The problem
Entries below include pictures. Output exactly the lines from the one with "The height and width of the screenshot is (578, 1024)." down to the one with "Click the error indicator in the alert popup", both ends included, and leave the pictures out.
START Dataset excerpts
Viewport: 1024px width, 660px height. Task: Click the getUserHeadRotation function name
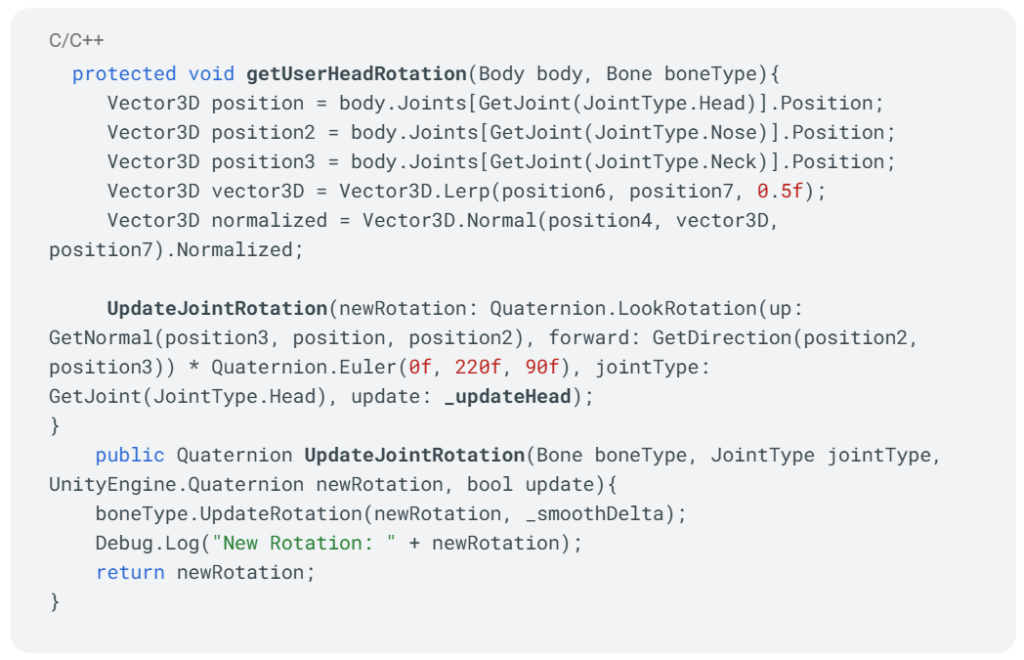(356, 74)
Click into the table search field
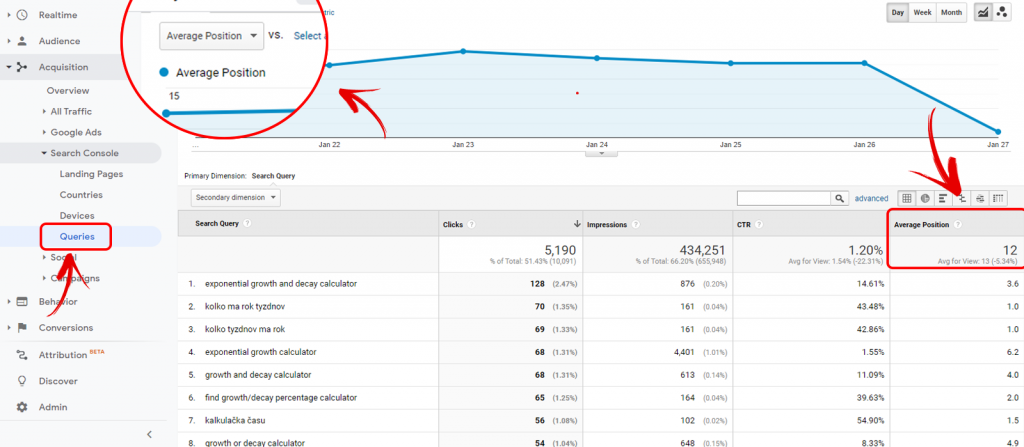1024x447 pixels. coord(783,198)
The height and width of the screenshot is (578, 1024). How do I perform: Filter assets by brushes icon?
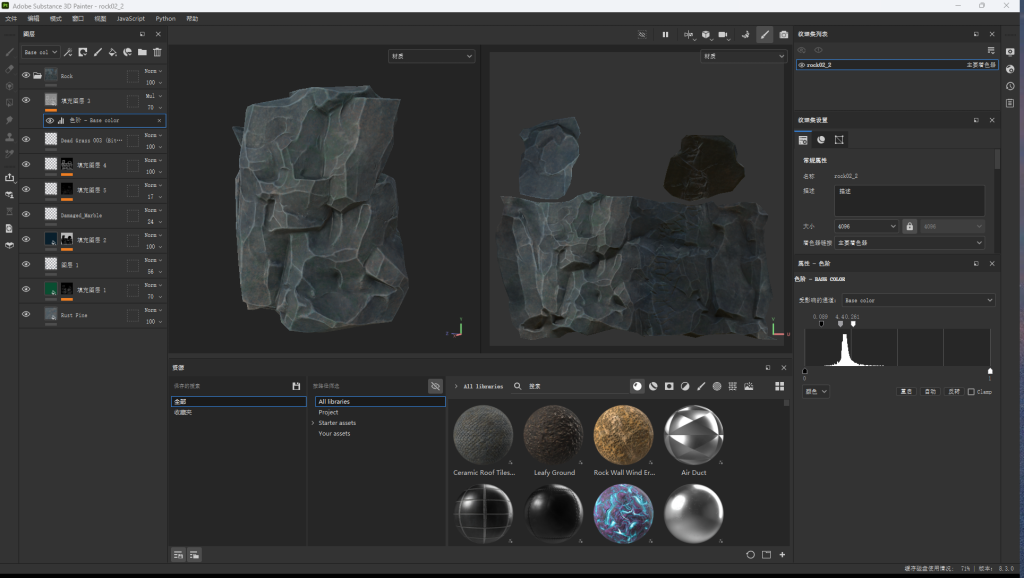click(701, 386)
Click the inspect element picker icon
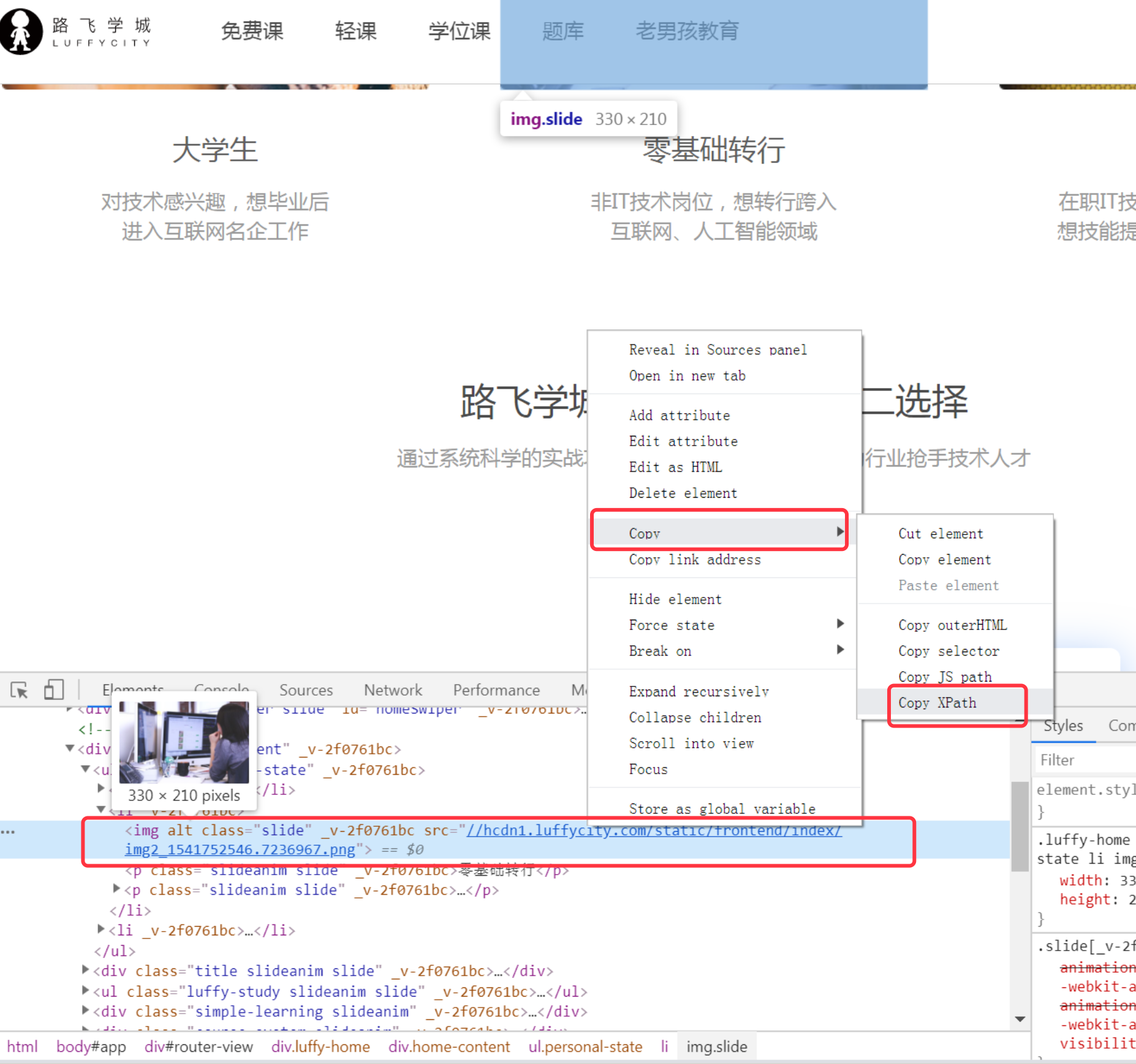1136x1064 pixels. click(x=19, y=690)
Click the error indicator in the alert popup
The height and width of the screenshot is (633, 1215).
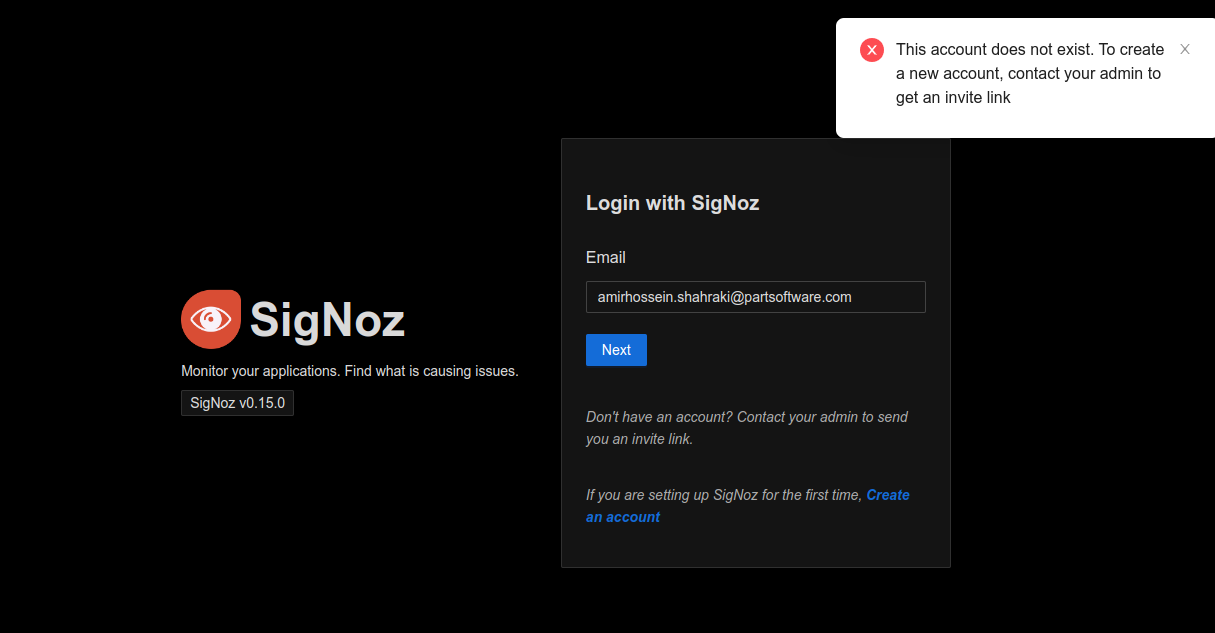pyautogui.click(x=871, y=49)
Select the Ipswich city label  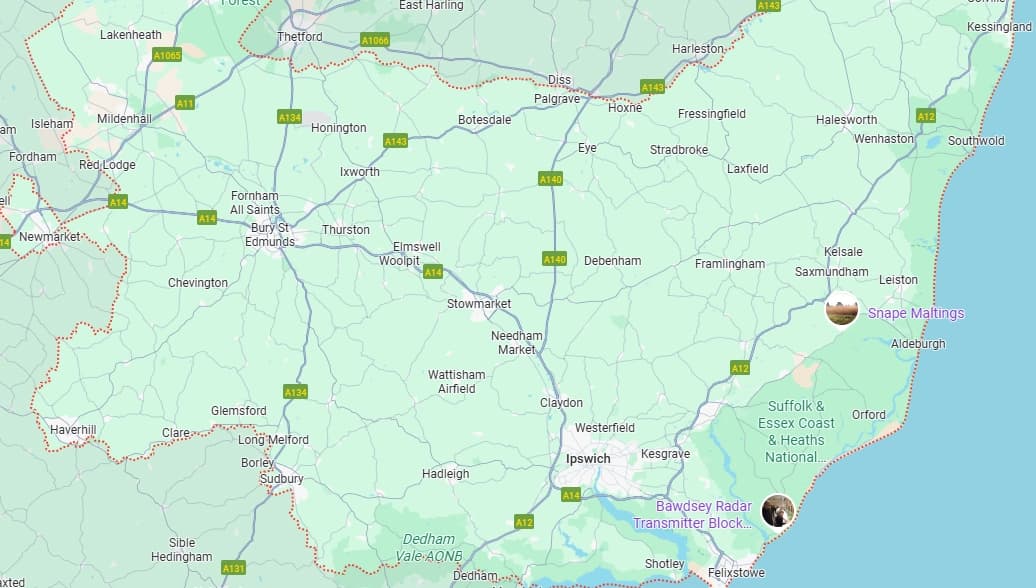pyautogui.click(x=588, y=459)
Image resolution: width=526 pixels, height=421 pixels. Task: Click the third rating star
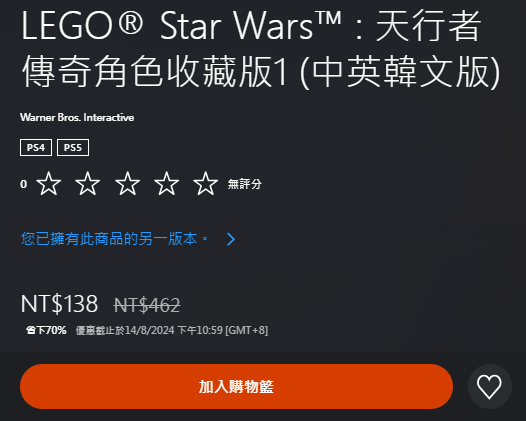(127, 183)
END Dataset excerpts
Response to this exercise
The height and width of the screenshot is (578, 1024). How do I perform: Filter assets by brushes icon?
click(701, 386)
Click the inspect element picker icon
1136x1064 pixels. click(x=19, y=690)
Click the error indicator in the alert popup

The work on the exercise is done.